La representación del Mal en la escuela flamenca —en Bosch o Brueguel tan implicados en las fantasías medievales del mal y su representación caricaturesca—, magnífica, es temática, incluso en la Autopsia del enorme Rembrandt. No recuerdo en ellos algún rasgo meramente estético que sea la entrada del mal por la vía de la forma. Esto guarda relación con que para el Mal vigente, es decir el pecado, Flandes era el Mal mismo, sólo empeorado por la Gran Bretaña. Esa gente vivía la intensa transición luterana y protestante que convirtió el mal en un rompecabezas al meter dentro de ese concepto, en el que todo cabe aunque nada acomoda del todo, al Bien mismo del que hasta entonces había sido incuestionable depositario el Vaticano.

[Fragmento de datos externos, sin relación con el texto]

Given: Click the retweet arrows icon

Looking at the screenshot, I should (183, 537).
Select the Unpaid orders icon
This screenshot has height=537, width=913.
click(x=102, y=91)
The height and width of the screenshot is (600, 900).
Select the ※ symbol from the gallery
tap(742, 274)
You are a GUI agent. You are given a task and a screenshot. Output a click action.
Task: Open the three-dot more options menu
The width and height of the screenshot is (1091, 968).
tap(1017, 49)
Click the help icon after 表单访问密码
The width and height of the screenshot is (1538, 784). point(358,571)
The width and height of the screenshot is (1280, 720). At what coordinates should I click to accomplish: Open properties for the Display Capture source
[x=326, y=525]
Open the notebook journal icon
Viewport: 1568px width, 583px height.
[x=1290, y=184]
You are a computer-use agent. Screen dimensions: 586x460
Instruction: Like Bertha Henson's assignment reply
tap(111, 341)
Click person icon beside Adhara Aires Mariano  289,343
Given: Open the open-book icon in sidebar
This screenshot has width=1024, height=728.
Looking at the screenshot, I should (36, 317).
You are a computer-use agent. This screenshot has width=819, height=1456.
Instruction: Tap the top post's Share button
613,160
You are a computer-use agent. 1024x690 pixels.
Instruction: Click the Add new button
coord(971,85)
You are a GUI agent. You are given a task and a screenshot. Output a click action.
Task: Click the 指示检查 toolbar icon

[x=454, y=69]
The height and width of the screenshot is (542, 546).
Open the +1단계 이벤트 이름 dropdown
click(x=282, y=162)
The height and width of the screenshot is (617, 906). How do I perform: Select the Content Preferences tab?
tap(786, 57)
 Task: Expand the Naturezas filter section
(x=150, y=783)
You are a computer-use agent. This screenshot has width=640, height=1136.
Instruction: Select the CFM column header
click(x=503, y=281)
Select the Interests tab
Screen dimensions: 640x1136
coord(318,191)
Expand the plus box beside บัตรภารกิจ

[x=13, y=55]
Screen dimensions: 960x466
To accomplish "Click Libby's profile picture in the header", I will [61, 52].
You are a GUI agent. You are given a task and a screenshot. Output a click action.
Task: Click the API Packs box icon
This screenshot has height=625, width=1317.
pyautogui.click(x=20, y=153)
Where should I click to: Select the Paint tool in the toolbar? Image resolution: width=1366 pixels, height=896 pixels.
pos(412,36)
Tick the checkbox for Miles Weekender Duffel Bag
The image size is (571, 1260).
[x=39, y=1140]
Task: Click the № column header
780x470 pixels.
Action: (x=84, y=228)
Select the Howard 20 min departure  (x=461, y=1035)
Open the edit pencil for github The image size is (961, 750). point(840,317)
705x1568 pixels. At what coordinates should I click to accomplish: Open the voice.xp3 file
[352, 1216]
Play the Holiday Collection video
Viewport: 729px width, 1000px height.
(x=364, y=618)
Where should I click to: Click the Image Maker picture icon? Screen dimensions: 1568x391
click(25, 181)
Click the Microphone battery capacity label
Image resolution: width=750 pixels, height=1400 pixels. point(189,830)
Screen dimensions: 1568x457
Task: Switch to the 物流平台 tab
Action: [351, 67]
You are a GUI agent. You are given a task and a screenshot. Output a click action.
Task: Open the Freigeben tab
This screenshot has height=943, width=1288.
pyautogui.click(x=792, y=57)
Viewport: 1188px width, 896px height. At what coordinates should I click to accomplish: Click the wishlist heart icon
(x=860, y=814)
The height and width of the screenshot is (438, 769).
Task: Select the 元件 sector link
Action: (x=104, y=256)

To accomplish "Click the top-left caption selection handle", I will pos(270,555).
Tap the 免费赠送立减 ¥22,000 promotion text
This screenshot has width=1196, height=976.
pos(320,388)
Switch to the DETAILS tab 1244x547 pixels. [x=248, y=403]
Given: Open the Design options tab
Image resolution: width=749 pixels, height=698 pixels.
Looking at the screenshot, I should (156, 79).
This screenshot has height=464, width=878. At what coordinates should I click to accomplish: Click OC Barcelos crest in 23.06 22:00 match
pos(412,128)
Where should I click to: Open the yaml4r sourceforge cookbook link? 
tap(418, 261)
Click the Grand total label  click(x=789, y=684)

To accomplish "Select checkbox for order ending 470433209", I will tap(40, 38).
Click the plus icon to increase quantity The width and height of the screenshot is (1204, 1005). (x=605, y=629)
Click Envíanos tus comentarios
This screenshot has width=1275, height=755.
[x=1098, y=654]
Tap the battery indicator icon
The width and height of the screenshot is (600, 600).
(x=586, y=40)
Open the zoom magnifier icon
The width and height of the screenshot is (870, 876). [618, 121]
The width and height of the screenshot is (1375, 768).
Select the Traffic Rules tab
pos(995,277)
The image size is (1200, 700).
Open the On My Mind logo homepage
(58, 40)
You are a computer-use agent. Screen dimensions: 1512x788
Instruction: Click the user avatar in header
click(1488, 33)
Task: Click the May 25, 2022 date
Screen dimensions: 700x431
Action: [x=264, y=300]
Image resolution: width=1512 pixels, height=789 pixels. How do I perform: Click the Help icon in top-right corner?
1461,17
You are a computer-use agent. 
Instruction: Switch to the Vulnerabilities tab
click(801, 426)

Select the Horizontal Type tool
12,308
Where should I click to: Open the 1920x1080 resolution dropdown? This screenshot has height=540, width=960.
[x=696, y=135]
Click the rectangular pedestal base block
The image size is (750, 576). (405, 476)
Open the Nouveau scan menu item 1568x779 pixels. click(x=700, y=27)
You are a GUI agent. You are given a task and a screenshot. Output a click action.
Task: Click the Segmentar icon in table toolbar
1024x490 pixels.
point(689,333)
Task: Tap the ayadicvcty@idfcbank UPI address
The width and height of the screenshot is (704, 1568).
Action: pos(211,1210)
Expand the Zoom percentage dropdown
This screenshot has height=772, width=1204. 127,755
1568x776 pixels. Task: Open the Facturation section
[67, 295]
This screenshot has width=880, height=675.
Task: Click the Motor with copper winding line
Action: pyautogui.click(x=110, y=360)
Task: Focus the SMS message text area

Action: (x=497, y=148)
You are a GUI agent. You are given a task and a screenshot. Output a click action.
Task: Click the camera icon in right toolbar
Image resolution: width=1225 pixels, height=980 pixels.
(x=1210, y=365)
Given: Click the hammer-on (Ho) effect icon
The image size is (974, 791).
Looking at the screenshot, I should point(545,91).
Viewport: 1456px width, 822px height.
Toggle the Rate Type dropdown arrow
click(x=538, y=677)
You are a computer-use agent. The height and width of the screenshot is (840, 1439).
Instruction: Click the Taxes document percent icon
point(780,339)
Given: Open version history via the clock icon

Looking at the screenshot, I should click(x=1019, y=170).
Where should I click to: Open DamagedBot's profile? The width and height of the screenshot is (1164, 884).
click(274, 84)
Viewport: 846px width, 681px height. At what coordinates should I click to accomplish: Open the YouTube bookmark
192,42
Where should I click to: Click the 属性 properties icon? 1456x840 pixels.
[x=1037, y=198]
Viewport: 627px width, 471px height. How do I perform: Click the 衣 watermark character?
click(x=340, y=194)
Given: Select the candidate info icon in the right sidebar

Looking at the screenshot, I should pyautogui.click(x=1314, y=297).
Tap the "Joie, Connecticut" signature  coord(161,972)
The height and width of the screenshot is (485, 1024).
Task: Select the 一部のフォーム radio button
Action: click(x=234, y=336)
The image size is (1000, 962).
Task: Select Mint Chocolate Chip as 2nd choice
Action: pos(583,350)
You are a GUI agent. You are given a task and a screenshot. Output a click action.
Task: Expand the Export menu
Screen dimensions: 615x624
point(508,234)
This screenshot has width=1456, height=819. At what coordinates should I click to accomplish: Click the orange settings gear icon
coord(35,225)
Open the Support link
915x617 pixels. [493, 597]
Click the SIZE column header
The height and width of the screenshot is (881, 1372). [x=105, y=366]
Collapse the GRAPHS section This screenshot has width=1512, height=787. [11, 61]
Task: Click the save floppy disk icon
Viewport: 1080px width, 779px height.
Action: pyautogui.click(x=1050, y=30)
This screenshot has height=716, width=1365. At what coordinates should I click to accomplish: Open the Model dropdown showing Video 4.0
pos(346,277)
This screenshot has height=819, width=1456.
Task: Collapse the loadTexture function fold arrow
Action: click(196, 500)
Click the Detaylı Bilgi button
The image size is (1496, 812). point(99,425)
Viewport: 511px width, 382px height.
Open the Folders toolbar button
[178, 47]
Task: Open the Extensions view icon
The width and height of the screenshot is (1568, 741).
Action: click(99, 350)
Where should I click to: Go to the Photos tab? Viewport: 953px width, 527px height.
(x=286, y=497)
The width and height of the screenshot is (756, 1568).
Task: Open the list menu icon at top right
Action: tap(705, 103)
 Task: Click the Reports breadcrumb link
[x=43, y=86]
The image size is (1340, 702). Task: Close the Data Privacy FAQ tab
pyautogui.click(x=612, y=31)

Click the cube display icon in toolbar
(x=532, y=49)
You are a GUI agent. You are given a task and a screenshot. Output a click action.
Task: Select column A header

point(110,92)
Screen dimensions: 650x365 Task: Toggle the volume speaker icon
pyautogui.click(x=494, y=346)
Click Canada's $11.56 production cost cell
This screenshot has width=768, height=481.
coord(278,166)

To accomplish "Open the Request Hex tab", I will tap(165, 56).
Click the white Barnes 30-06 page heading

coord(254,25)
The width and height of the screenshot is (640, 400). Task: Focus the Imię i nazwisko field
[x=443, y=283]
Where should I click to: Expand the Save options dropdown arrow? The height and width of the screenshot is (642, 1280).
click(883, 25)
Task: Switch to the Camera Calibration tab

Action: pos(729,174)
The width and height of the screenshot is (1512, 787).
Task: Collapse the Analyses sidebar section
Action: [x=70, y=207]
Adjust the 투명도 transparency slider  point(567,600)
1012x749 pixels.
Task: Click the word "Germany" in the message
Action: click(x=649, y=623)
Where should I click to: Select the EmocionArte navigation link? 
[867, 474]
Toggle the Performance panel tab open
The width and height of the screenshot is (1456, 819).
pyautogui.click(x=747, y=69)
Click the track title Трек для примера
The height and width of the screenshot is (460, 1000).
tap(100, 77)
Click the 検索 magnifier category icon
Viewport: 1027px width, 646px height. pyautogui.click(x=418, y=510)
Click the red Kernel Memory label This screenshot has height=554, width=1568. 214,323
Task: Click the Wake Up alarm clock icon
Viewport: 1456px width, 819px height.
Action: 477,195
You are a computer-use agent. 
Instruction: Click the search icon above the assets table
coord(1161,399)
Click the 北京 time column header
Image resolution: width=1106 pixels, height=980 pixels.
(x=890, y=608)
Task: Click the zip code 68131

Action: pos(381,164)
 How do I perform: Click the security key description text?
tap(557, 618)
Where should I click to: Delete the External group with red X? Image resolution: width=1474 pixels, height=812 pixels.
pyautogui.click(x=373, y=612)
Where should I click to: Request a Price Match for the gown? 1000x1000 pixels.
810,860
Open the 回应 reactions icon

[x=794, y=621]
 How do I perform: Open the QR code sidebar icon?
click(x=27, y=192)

Eso era en Flandes. Poco después y contemporáneamente para todo efecto de análisis, en la España cruel, sanguinario bastión de las prebendas papales y clericales, los artistas de todo género, sobresalientemente los poetas, pintores y arquitectos, tuvieron que ingeniar medios de expresión rebelde que no les enviaran directamente a la hoguera. Bajo esas condiciones, en la pequeña y enorme Toledo, Dios —el antidivinizador— concibió y nos donó a El Greco (“El griego” por su origen, mas no por su obra), heredero preclaro del manierismo de Michelangelo. Para seguir con ejemplos accesibles a cualquiera, sobre todo si son los pintiparados para lo que se quiere decir, en El entierro del conde de Orgaz sólo hay un personaje que mira al espectador: el niño que, en primer plano, señala con el índice el noble cadáver. Así, con el apoyo de la perspectiva, El Greco hace que en su composición ese niño —presuntamente su hijo— sea tan importante y estéticamente relevante como el cuerpo inerte y los asombrosos blancos propios del autor. Claramente, inequívocamente, el dedo del niño señala al personaje muerto, ubicado tras el ropón brocado de un eclesiástico. Ese ropón se compone de pequeños cuadrados con motivos que, en principio, no llaman la atención en absoluto, pues se presuponen en la grosera ostentación clerical. Por delante de uno de estos cuadrados —de acuerdo con la mirada recultivada en la perspectiva— está el dedo infantil que no hace sino señalar al personaje principal en plena armonía con la estética y la moral vigentes. Pero el ojo humano aún conserva la capacidad de contemplar la segunda dimensión, es decir renunciar a ver en perspectiva; así, de manera plana, el dedo del presunto hijo del artista, se detiene (con el índice indica) en uno de esos cuadritos del vestido clerical. El motivo que señala es el símbolo de la por entonces emergente orden esotérica (puente entre el protestantismo y la masonería) de los Rosacruces, a la que —según se ha convenido— pertenecían tanto el conde como su amigo y protegido El Greco. Esto tiene un contenido blasfemo (maldad para esa época) contundente. Es temáticamente malvado, pero se presenta a través de la forma: es un gesto puramente estético que sólo constituye un tema y asunto moral a través de la maniobra formal, estética.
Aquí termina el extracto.